First Analogue Productions Pablo Reissue Is a Series of "Trumpet Summit" Outtakes
you won't wonder why this one's first when you hear it
When Norman Granz organized and produced in 1980 The Trumpet Summit Meets The Oscar Peterson Big 4 (Pablo 2312-114), Peterson was fifty five years old, Ray Brown was fifty two, Bobby Durham was forty three, Joe Pass was fifty one, Dizzy Gillespie was the "elder statesman" at sixty three and Freddie Hubbard was the youngster at forty two. By today's age standards none of them were "old", but jazz at that point—at least the kind of jazz these guys made—had fallen out of favor, especially in The United States and major record label executives had little interest in either the music or the musicians.

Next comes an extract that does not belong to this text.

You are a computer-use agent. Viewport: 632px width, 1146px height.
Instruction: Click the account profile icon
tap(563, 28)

Fortunately Norman Granz, who had founded Clef, Norgran and Verve, did. He recorded these guys and so many others late in their careers and lives. Other than Clark Terry, who later in life made a pretty good living playing trumpet for Johnny Carson's Tonight Show band and lived to be ninety four, the others died relatively young by today's longevity standards. Dizzy passed in 1993 at seventy five, Peterson in 2007 at eighty two, Brown at seventy five in 2002, Pass at sixty five in 1994, Durham at seventy one in 2008 and Hubbard at seventy in 2008.

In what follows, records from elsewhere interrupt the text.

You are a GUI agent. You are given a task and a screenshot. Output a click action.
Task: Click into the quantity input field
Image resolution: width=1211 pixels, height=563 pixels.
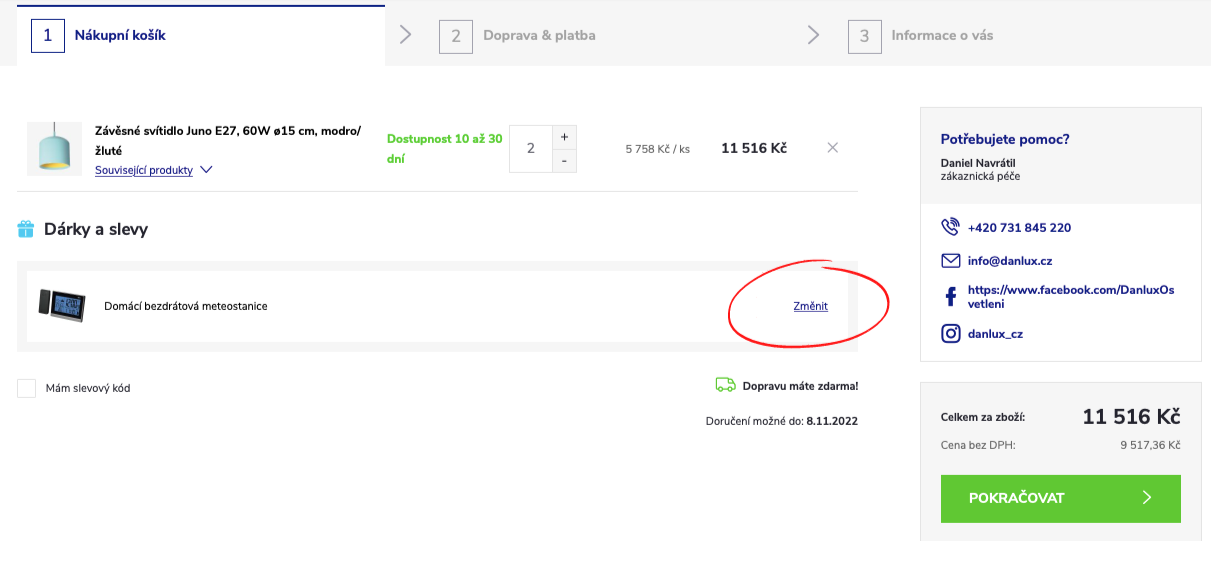(x=530, y=148)
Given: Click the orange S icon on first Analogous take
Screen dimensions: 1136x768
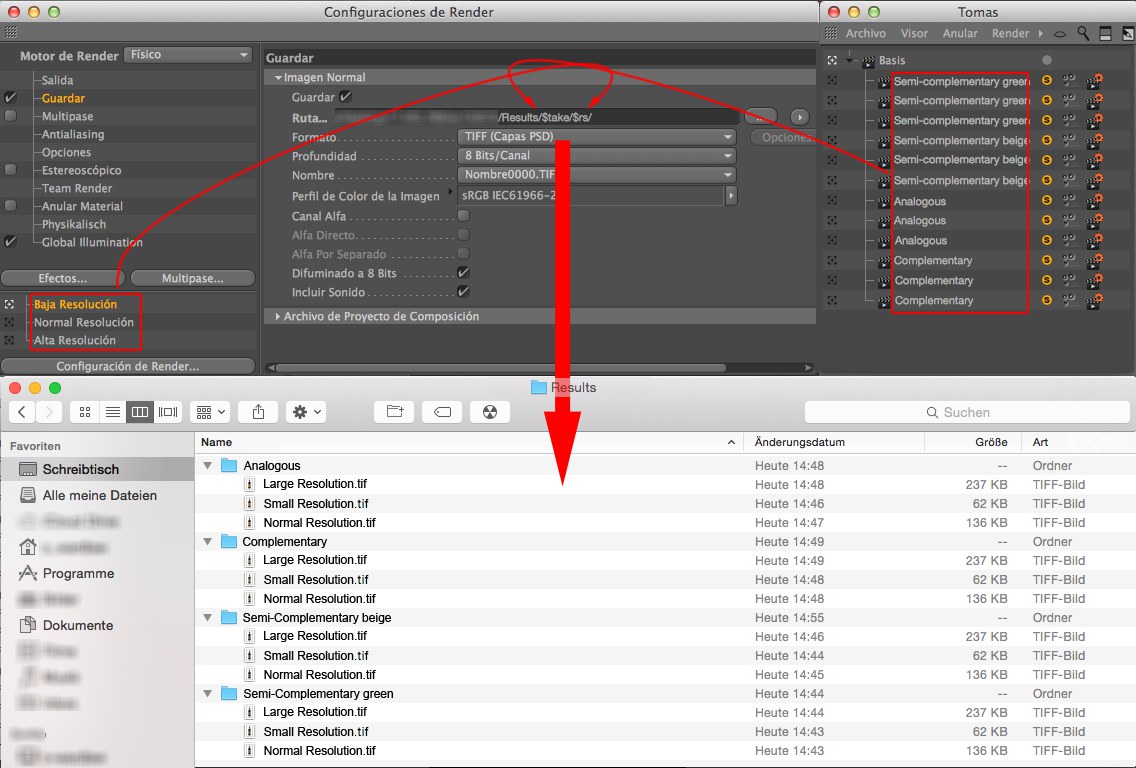Looking at the screenshot, I should point(1047,201).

We are lucky to have documents like the original Trumpet Summit and this one, released two years later in 1982 and not because Granz was short of material to release or was trying to financially feast on scraps. Instead, as he explains in the liner notes, he felt there was a sufficient number of blues enthusiasts who would greatly appreciate even the four unfinished takes presented here.
These are, as Granz explains, slow blues numbers, or what used to called by the dances at the Savoy "Slow Drag", with each trumpet segment introduced by a different member of the rhythm section. Granz explains that Gillespie and Hubbard settled on an eight bar blues structure but Clark Terry was tied to twelve bar blues so for multiple takes the two forget they were supposed to shift from eight to twelve, which threw off the rhythm section and the takes had to be abandoned. Here you get to hear those earlier takes and what happened as they broke down. It's not painful as these studio and stage-tested veterans break out in laughter.

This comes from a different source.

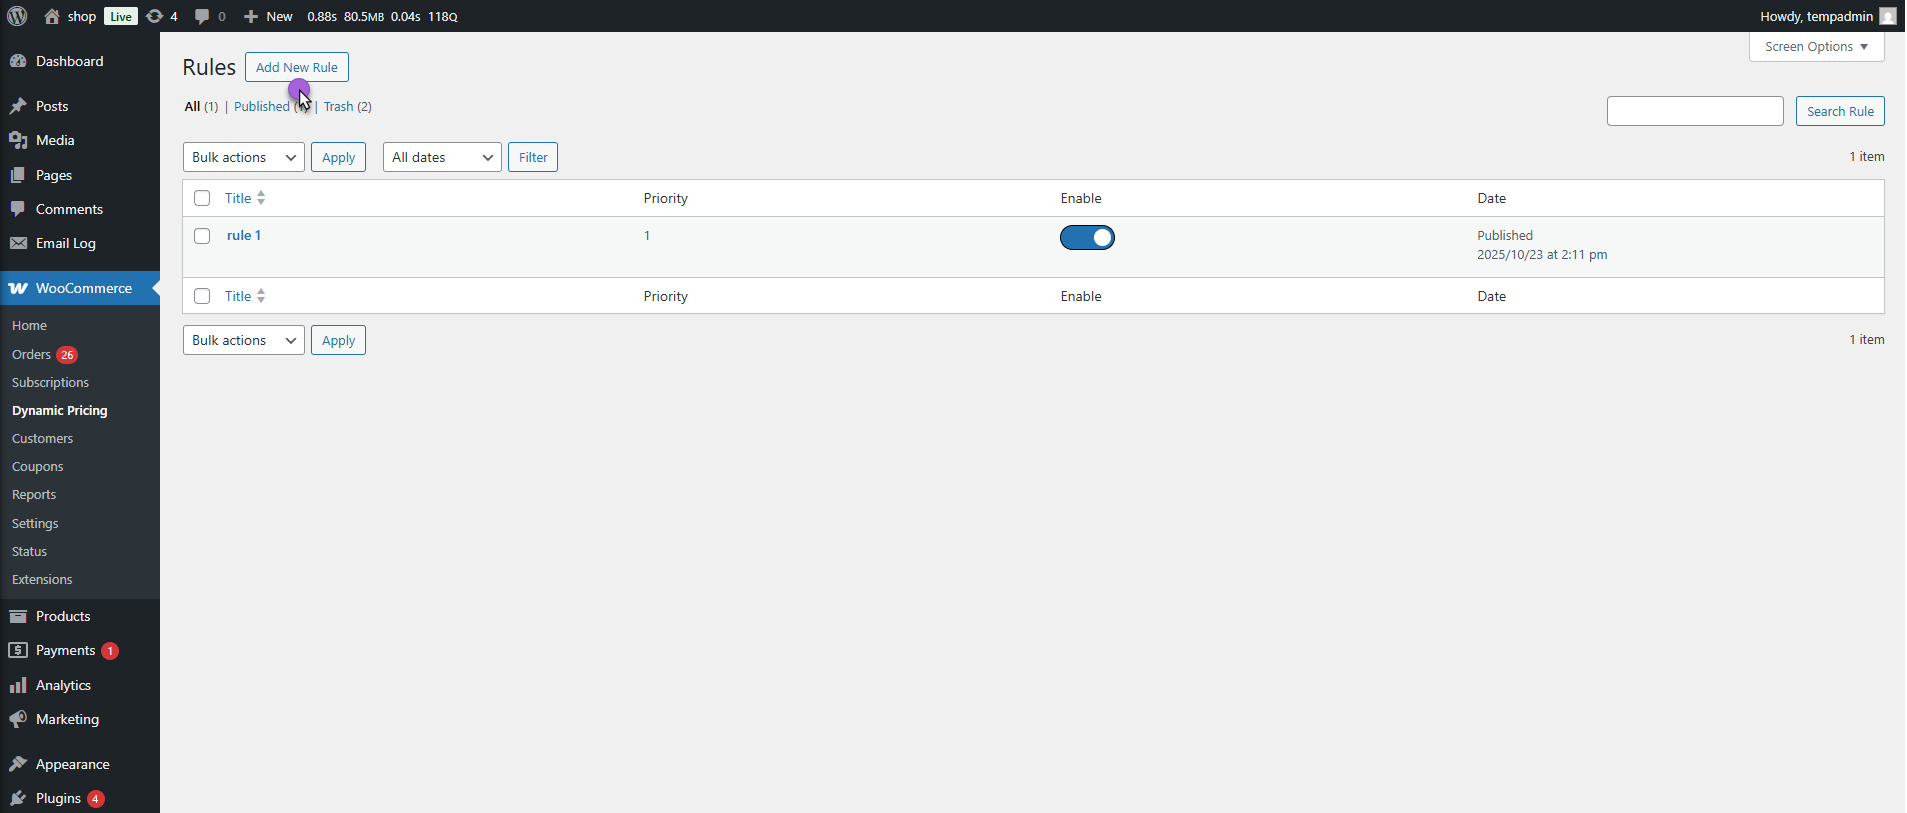Click the Add New Rule button
Image resolution: width=1907 pixels, height=813 pixels.
pos(296,67)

And as Granz also explains, these guys can do anything with their horns so each take of the basic blues structure, which taken slow sounds much like a burlesque strip-tease soundtrack, is completely different and packed with intricate, virtuosic and often playful blowing by the trio of greats.
Following the alternate takes in which the usually ornate and forward Peterson lays back allowing the horns to dominate is a more straight forward ballad medley of "Here's That Rainy Day", "Gypsy" and "If I Should Lose You."
In an email just the other day a writer for this site asked me for a definition of "swinging". i didn't think of it but i should have told him to get this record and listen to this medley. It swings!
As for the sound here? Demo disc quality IMO for timbral accuracy, sound staging, dynamics, you name it but especially for how the trumpets were recorded and how each horn players' distinct tonal and textural personality is so well captured. The closer, "If I Should Lose You" might be the set's highlight, though it's hardly the showiest piece and there are no low lights. Its melancholic nature reminds us that they are all gone now, and that Gillespie, whose solos on the track stand out, passed away a short thirteen years after this was recorded.
Jazz fans are of course indebted to Norman Granz for all that he did for jazz and for racial justice as well in his life, but there's something very special about this Granz career capper Pablo series that celebrates these jazz "elder statesmen" (though of course most of them played for decades more). The label, which Granz founded the in 1972, was sold to Fantasy fifteen years later. It's taken many decades since for Pablo to be recognized and appreciated. Time only adds to its luster.
Even though it's an outtakes record, The Alternate Blues is a worthy example of what Granz documented when he was also in his early sixties (he passed on in 2001 at eighty three)—capturing to tape veterans still playing in their primes at a time when the then current music scene had moved on.
This Analogue Productions series as well as the Verve series serve as both tributes to Granz's vision and as sources of, in the case of Verve, some of the greatest jazz albums ever produced, and with Pablo as superb sounding documents of still vital later in life jazz artists having a blast in the studio and on stage. Time only increases their luster.
BTW: This and Fitzgerald and Pass Again (mastered by Stan Ricker) of the new Pablo series were previously released as early as 1996 as part of the Analogue Productions "Revival Series" back when only a small number of diehards like Chad Kassem were re-issuing vinyl records and an equal number of consumers were buying and playing them! That was almost thirty years ago and here they are again for another generation or two to enjoy. Some of the others had also been previously reissued at 33 1/3 and 45rpm by Analogue Productions but all of the rest have been freshly recut by the best mastering engineers, whose names you know.
Was this too morbid a review? I hope not!